The government on Saturday made a last-ditch effort to stave-off strikes by its workers by announcing a 100 percent raise in their pay, which unions dismissed as too little.
Nurses, senior doctors and radiographers vowed to press on with their planned strike starting Monday, and grumbling among teachers’ unions is growing.
In an “open letter to the public”, unions representing nurses, senior doctors and radiographers said they had taken a decision to go on strike.
“It is not a decision that was taken lightly,” they said, “we are fully cognisant of the human costs related to any action of this kind but the conditions of service, specifically the remuneration of healthcare workers, is presently so poor that most healthcare workers can no longer afford the service they provide, and nor are they able to look after and fend for their families.”

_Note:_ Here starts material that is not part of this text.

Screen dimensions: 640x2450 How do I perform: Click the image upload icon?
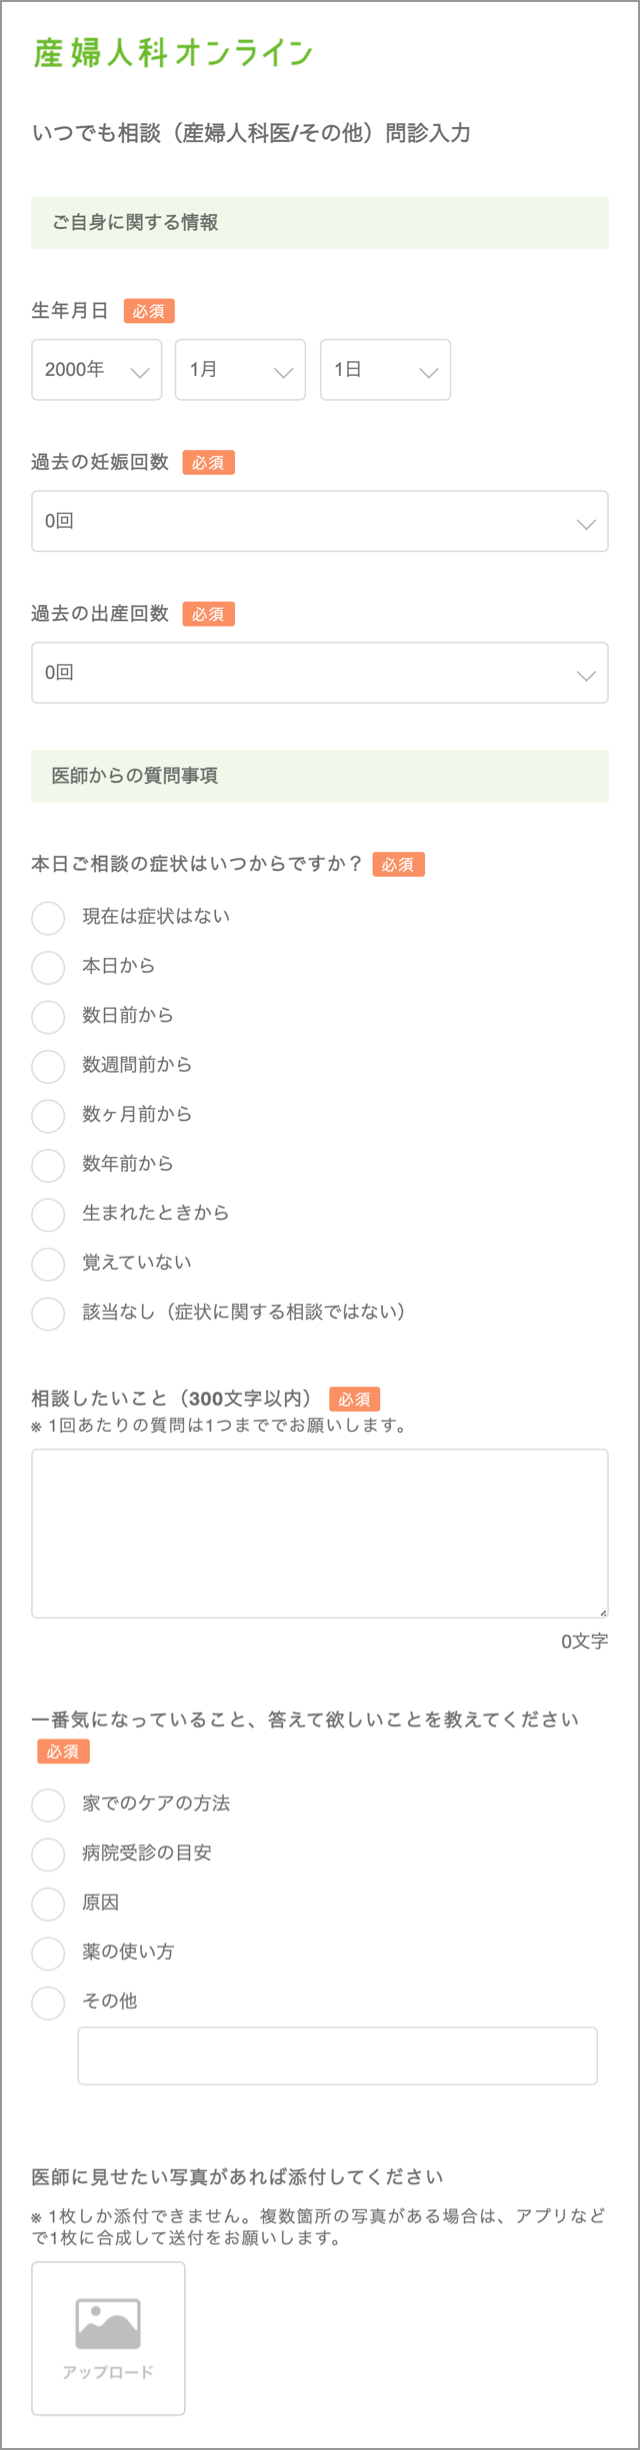[108, 2322]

A meeting between public sector unions and government representatives under the National Joint Negotiating Committee ended in deadlock on Friday, before the government unilaterally announced the 100 percent increment.
Inflation jumped to 131.7 percent in May and a nurse’s monthly pay of around Z$30,000 is worth less than US$50 on the widely-used currency black market.

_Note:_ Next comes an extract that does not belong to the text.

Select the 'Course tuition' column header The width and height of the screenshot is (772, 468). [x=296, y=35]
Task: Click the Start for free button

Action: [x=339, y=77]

Public service minister Paul Mavima said the government would be implementing the pay increase from July, adding that further meetings were planned with workers.
“We realise the importance of the need for us to cushion our workers,” Mavima said. “The government team will now have to consult to see if there can be any variation to what was offered, which is the 100 percent increment. This will all be done in consideration of the capacity of treasury.”

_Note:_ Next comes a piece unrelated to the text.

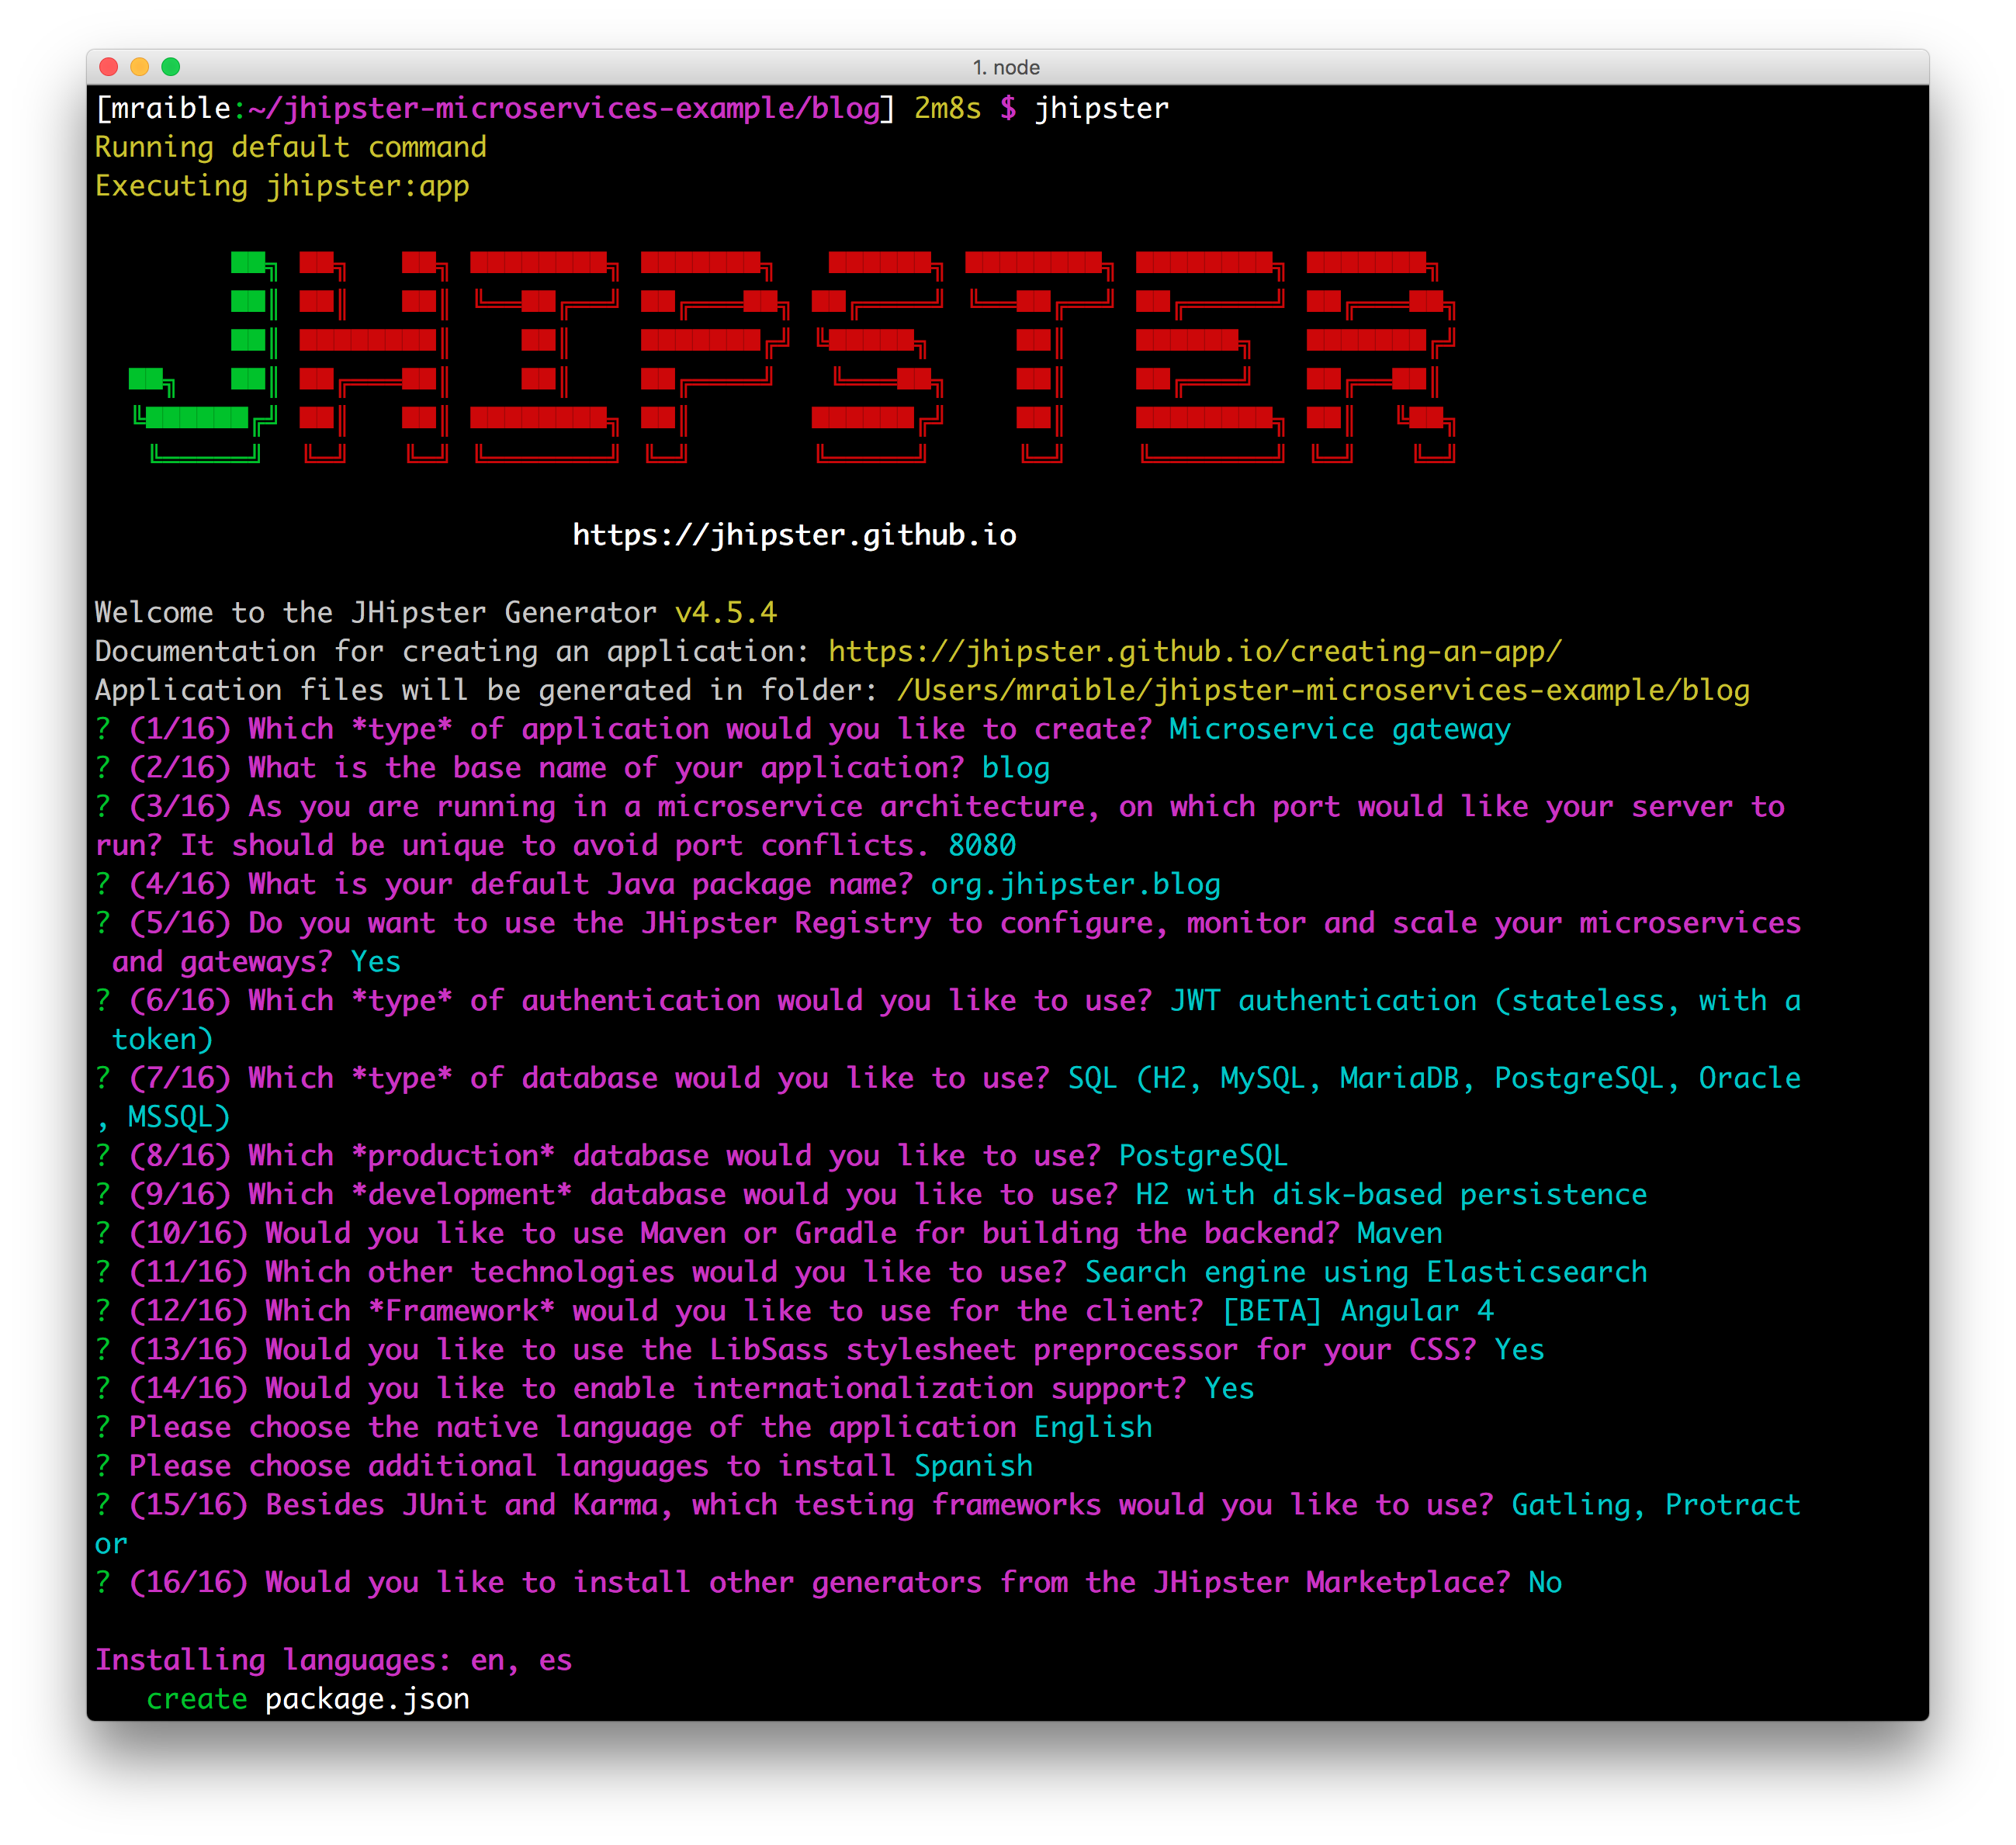2016x1845 pixels.
Task: Open the https://jhipster.github.io link under the logo
Action: pos(794,535)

The government last reviewed salaries in February, but the Zimbabwe dollar has lost more than 70 percent of its value on the official currency market since.
Unions fear that with inflation galloping again, by the time of the next review their salaries will be virtually worthless. They pressed the government at the meeting on Friday to pay its workers in United States dollars, with the lowest grade receiving US$540.
The government opposes the move, warning it would force the country to dollarise again when the finance ministry and central bank are trying to prop up the local currency,
Teachers’ unions have also warned that they are considering strikes as the government faces a winter of discontent from its workers.